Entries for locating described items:
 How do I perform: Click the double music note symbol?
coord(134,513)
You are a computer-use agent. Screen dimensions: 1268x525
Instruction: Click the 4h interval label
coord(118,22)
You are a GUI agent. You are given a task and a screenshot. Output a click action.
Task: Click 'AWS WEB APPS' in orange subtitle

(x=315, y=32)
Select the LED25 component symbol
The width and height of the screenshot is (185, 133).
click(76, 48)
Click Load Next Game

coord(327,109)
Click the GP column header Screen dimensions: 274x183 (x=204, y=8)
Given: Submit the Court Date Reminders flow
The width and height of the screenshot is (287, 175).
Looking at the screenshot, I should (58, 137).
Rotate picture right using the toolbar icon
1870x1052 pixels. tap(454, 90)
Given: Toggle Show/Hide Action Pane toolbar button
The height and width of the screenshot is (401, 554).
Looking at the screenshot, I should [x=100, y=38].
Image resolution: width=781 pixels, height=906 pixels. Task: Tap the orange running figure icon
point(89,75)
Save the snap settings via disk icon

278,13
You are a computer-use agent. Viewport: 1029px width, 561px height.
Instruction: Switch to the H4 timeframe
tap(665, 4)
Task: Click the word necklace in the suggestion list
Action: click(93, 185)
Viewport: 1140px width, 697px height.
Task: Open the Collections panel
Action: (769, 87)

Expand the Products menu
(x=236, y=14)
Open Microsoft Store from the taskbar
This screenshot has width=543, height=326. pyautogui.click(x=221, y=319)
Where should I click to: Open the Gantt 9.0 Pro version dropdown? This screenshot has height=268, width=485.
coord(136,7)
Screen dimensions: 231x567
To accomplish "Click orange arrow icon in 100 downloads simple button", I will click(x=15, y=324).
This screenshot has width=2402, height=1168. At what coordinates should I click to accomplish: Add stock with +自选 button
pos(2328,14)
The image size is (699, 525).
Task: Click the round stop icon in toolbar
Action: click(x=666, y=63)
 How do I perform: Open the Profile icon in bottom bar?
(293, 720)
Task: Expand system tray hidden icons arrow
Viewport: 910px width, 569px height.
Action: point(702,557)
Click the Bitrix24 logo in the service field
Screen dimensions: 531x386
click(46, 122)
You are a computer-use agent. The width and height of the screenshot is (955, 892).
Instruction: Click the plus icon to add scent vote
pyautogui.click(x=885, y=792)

● **Aim**: State how many lines in the entries above contain the word "perform". Reply with the number alone.

● **Answer for this exercise**: 2